Development teams often get stuck when they encounter real-life challenges that are not addressed by most formal Agile/Scrum training, especially when they try to implement Agile/Scrum in a traditional/Waterfall environment.
- How do you handle a sponsor that wants regular “percentage complete” progress reporting and release schedules? Isn’t Agile/Scrum supposed to free us of this reporting?
- How can you deal with reliance on other groups/functions that still practice traditional or Waterfall project management?
- My organization wants us to use formal risk assessment – isn’t that against the spirit of Agile?
- My sponsor insists on the project fitting into a feasibility gating project framework. That doesn’t sound very Agile.

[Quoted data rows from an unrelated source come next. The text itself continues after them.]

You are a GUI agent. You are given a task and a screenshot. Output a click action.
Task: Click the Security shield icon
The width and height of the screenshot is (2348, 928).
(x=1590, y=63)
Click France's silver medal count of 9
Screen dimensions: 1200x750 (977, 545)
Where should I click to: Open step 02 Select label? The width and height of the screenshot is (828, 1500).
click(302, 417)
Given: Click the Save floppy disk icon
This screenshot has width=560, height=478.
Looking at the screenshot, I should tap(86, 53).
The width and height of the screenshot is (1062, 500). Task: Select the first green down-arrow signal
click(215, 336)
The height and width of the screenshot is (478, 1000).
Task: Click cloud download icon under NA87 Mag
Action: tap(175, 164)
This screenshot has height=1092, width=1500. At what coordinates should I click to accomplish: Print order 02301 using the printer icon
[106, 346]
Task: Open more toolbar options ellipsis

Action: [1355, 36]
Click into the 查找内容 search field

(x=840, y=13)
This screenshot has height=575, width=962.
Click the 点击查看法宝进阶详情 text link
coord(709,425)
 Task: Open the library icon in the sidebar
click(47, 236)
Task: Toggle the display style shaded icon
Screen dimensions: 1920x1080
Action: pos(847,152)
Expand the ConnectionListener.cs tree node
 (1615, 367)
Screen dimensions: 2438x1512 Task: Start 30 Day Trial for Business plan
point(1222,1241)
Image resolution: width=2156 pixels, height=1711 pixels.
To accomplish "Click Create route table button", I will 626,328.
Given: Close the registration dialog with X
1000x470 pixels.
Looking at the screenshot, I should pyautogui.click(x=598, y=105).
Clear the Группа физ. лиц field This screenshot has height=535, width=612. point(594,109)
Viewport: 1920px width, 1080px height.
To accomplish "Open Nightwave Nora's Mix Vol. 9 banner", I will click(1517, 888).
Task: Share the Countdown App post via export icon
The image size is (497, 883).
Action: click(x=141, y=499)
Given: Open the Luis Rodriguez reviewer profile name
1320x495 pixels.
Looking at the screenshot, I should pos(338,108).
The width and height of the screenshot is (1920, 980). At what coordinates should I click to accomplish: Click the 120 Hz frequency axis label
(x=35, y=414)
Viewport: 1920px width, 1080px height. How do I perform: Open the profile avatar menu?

- How can I coordinate multiple teams to deliver in a synchronized, smooth way?
In this content area, we share the top challenges encountered by Scrum teams and our best, proven solutions to deal with them. Some examples and tips:
- Agile does not mean a scope free-for-all: create and manage a backlog instead. Try creating a “Minimum Valuable Product” and take things out of your backlog that don’t create value.
Requirements – What really works?
- Most teams only need: acceptance criteria, process/business flows, business rules and visuals – wireframes, mapping documents, value mapping. What do you think you need and why?
Release Planning and Beyond
- Develop a roadmap showing leadership the underlying assumptions and delivery plan of work. They’ll feel better and it will build trust.
Dependencies Outside of Your Team
- Identify and place them on your roadmap – examples include: architecture, database etc. Understanding the environment and the constraints within it are key.
- Create a visual and update every month – Scrum will point out issues and risks – what will you do with this rich data?